In an opinion written by Justice Sonia Sotomayor, the court agreed with the NRA’s legal theory, concluding that the lawsuit “plausibly alleges that Vullo threatened to wield her power against those refusing to aid her campaign to punish the NRA’s gun-promotion advocacy.”

“If true, that violates the First Amendment,” Sotomayor wrote.

The NRA, which had legal representation from the American Civil Liberties Union, declared victory.

“The opinion confirms what the NRA has known all along: New York government officials abused the power of their office to silence a political enemy,” William Brewer III, one of the NRA’s lawyers, said in a press release. “This is a victory for the NRA’s millions of members and the freedoms that define America.”

However, the 9-0 decision is not the final word. The Supreme Court assessed the constitutional argument under the assumption that the NRA’s claims are true. Now, a lower court must hash out whether the advocacy group’s factual allegations have merit.

:::::

→ Exercise requirements:
**1.** In the excerpt about the NRA's Supreme Court case, which organization provided the NRA with legal representation?
**2.** From the excerpt about the NRA's Supreme Court case, write out the passage that begins at the words "However, the 9-0" and stops after "allegations have merit.".

:::::

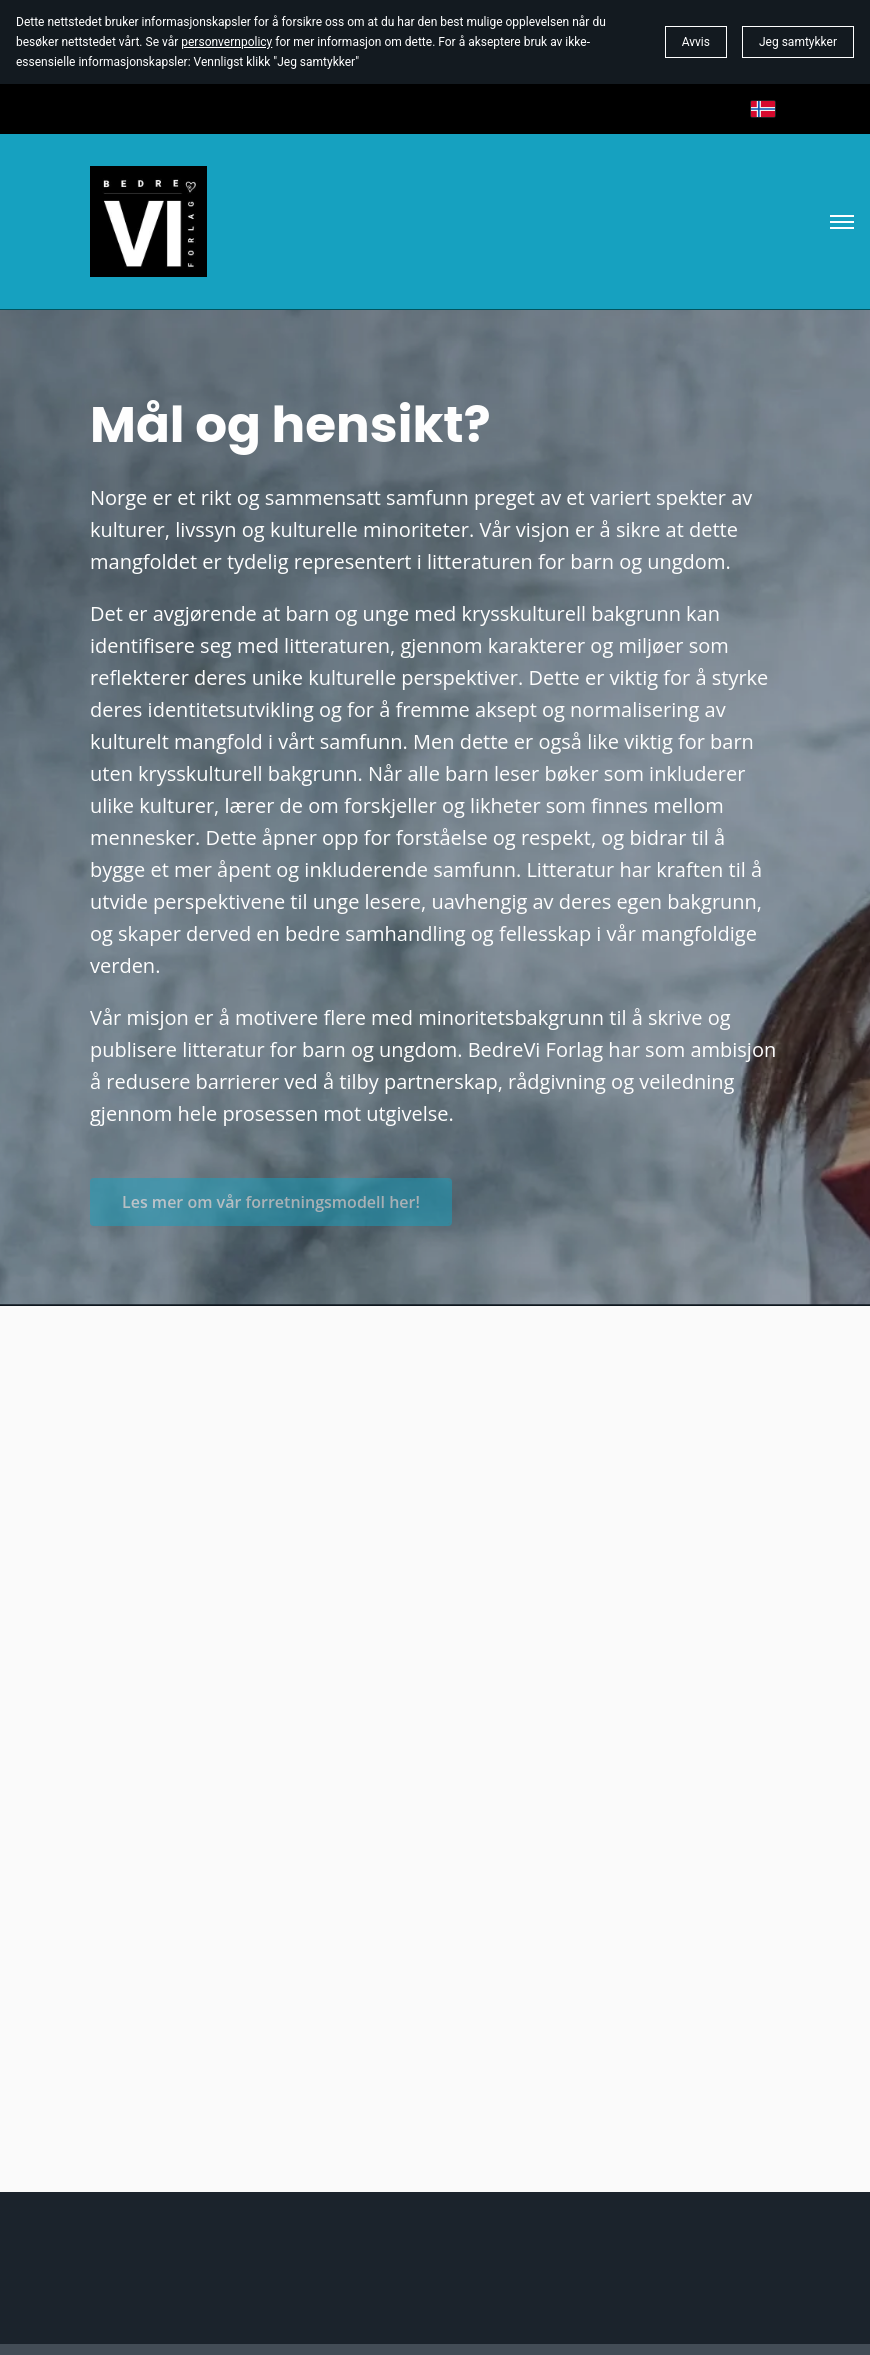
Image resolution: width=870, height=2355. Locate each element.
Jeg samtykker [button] (798, 42)
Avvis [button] (696, 42)
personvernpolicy (226, 42)
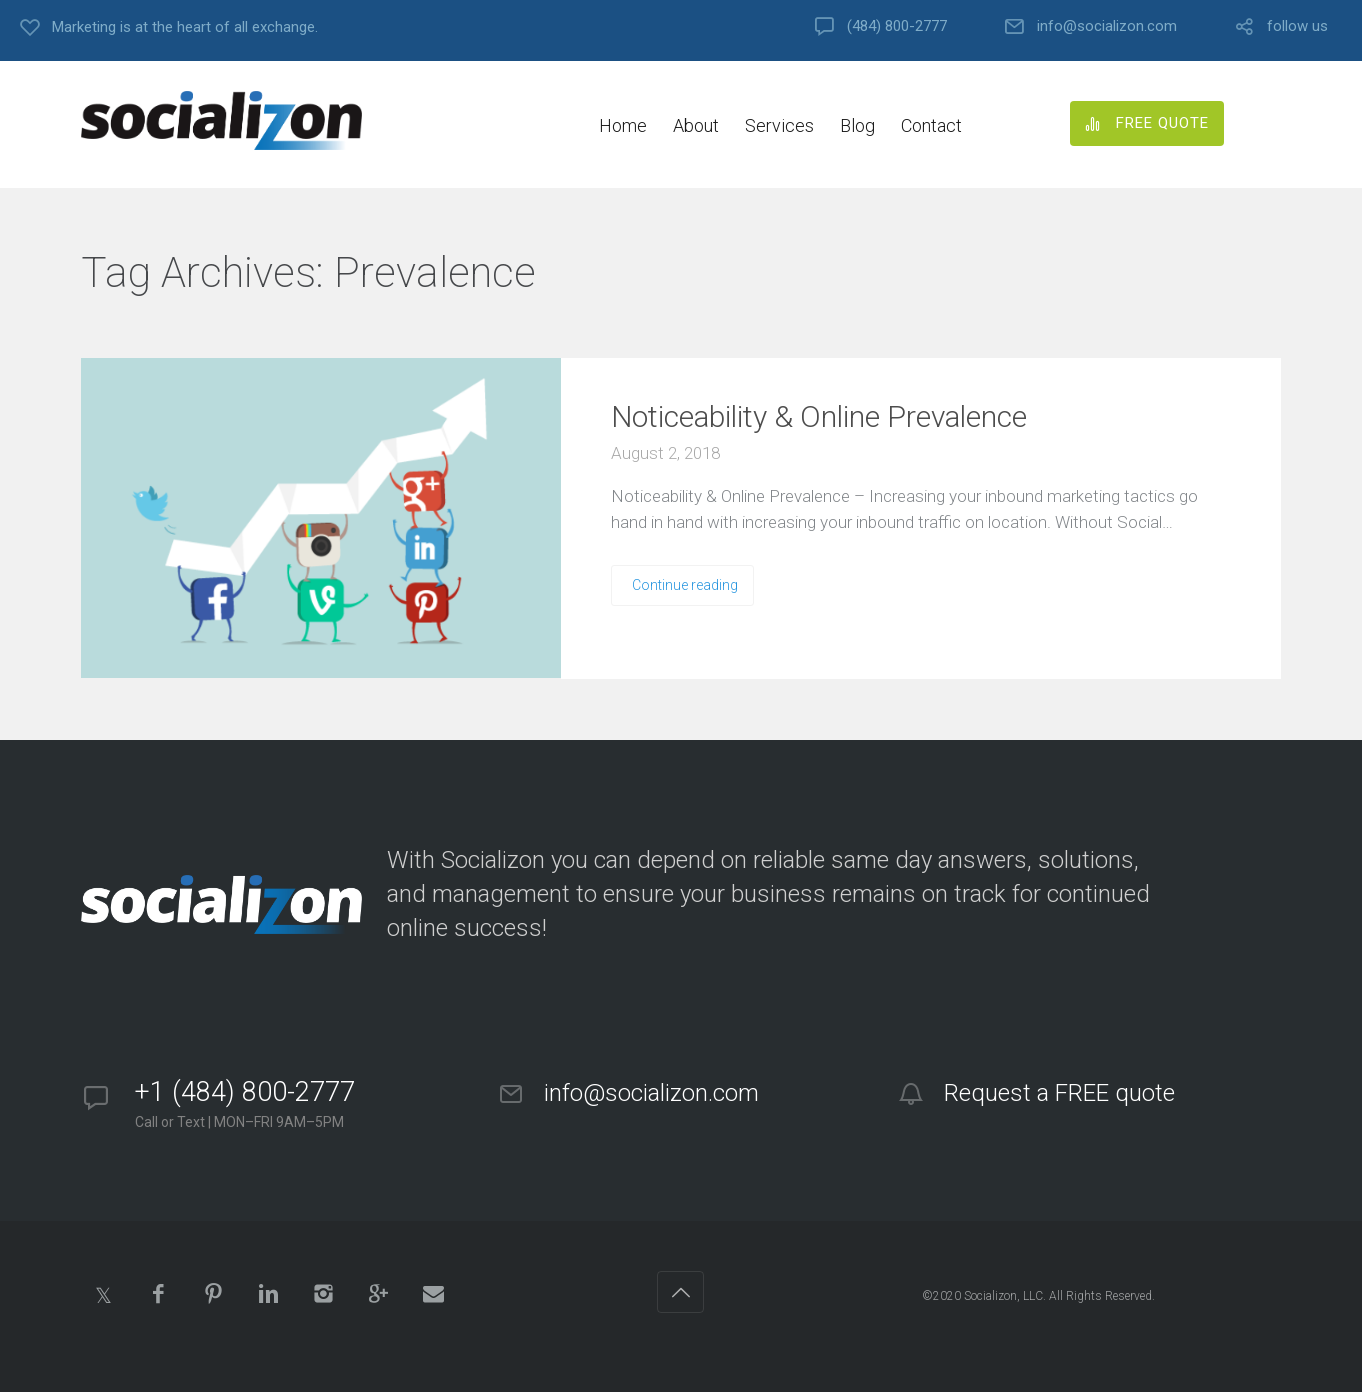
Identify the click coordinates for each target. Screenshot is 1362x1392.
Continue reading (685, 585)
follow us (1297, 26)
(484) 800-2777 (897, 26)
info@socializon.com (1107, 26)
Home (623, 125)
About (696, 125)
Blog (857, 125)
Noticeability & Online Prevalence (819, 416)
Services (779, 125)
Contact (931, 125)
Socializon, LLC (1003, 1296)
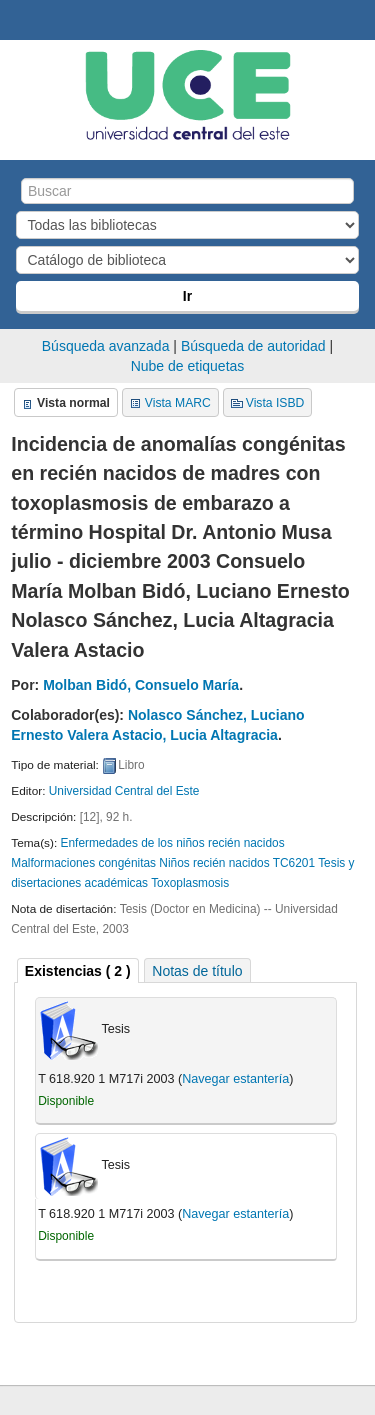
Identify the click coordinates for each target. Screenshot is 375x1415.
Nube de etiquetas (188, 366)
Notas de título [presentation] (197, 971)
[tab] (78, 970)
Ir (187, 296)
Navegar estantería (235, 1079)
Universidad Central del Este (124, 791)
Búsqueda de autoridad (253, 346)
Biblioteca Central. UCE (21, 21)
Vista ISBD (275, 403)
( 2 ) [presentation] (78, 971)
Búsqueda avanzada (106, 346)
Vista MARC (178, 403)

:::::

→ Responses for each task:
**1.** The American Civil Liberties Union.

**2.**
However, the 9-0 decision is not the final word. The Supreme Court assessed the constitutional argument under the assumption that the NRA’s claims are true. Now, a lower court must hash out whether the advocacy group’s factual allegations have merit.